Während die Black Hawks sich unserem Ziel näherten, ließ ich nochmals die letzten zehn Jahre Revue passieren. Seit dem Tag der Anschläge hatte jeder, der meine Uniform trug, davon geträumt, an einer Operation wie dieser teilzunehmen. Der Anführer von al-Qaida verkörperte alles, wogegen wir kämpften. Er hatte Männer mit dem Wunsch beseelt, Flugzeuge voller unschuldiger Zivilisten in Gebäude voller unschuldiger Zivilisten zu steuern. Ein derartiger Fanatismus ist erschreckend, und noch während ich die Türme in New York einstürzen sah und die ersten Berichte über den Angriff auf Washington D. C. und die abgestürzte Maschine in Pennsylvania hörte, wusste ich, dass wir uns im Krieg befanden, und zwar in einem Krieg, den wir uns nicht selbst ausgesucht hatten.

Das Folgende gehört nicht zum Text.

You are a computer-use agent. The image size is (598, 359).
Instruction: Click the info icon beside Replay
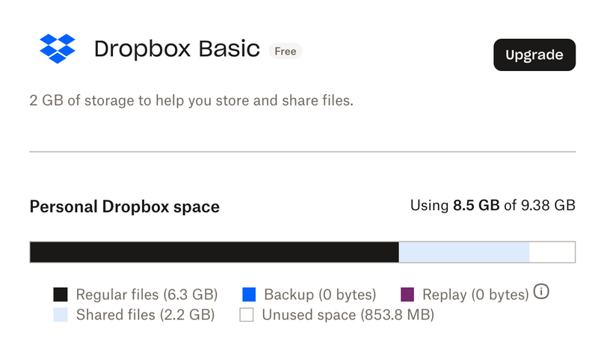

Wie ich hatten viele tapfere Männer viele Jahre dem Ziel geopfert, in diesem Krieg zu kämpfen, ohne zu wissen, ob wir jemals die Gelegenheit bekommen würden, zu einer Mission wie in dieser Nacht berufen zu werden.
Ein Jahrzehnt nach den Anschlägen und nach acht Jahren, in denen wir al-Qaida-Führer gejagt und getötet hatten, trennten mich nur noch ein paar Minuten von dem Moment, in dem ich mich in das Anwesen Bin Ladens abseilen würde.

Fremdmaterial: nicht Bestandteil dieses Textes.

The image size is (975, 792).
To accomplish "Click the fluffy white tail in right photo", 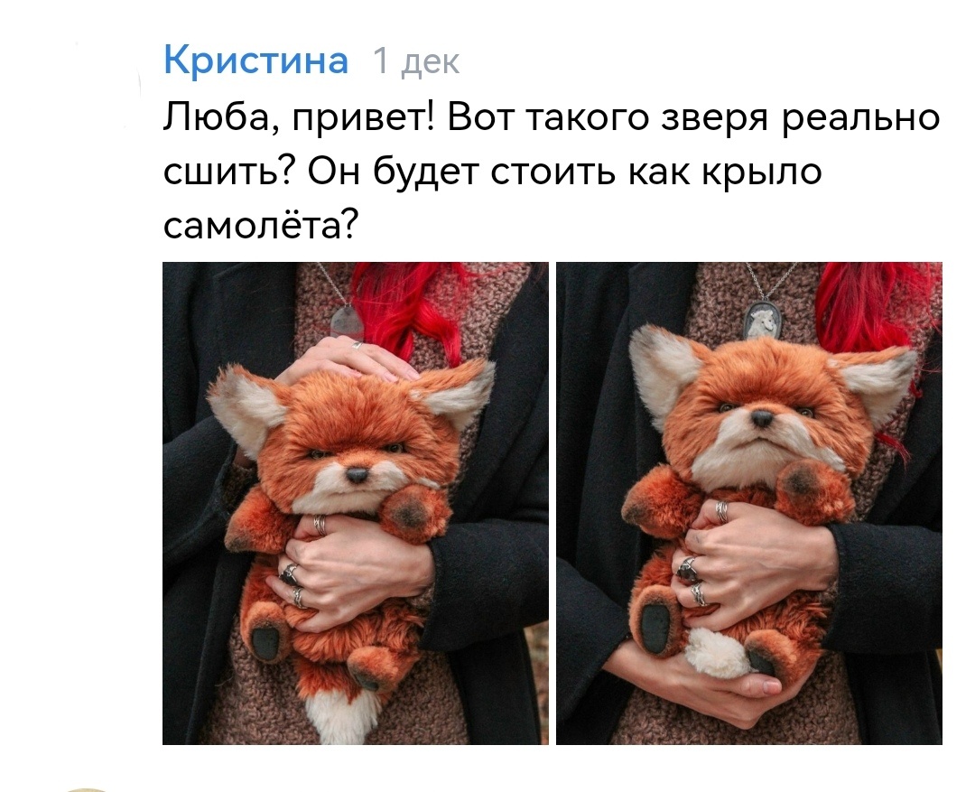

Als ich nach dem Seil griff, das an dem Galgen des Black Hawk fixiert war, fühlte ich, wie endlich Blut durch meine Zehen strömte. Der Scharfschütze neben mir nahm seinen Platz ein; ein Bein hing aus dem Hubschrauber, das andere war angewinkelt aufgestellt, sodass in der engen Luke mehr Platz blieb. Er schwenkte den Lauf seiner Waffe auf der Suche nach Zielen über dem Anwesen. Sein Job war es, die Südseite des Anwesens zu decken, während die Mitglieder des Assault Teams sich in den Hof des Haupthauses abseilten und sich dort entsprechend den ihnen zugewiesenen Aufgaben aufteilten.
Noch vor einem Tag hatte keiner von uns zu hoffen gewagt, dass Washington die Freigabe für die Mission erteilen würde. Aber jetzt waren wir, nach endlosen Wochen des Wartens, weniger als eine Minute von Bin Ladens Versteck entfernt. Alle geheimdienstlichen Informationen bestätigten, dass unsere Zielperson sich hier aufhielt, und ich selbst war auch davon überzeugt, aber vor Überraschungen war man nie gefeit. Wir hatten schon ein paar Mal geglaubt, ihm direkt auf den Fersen zu sein.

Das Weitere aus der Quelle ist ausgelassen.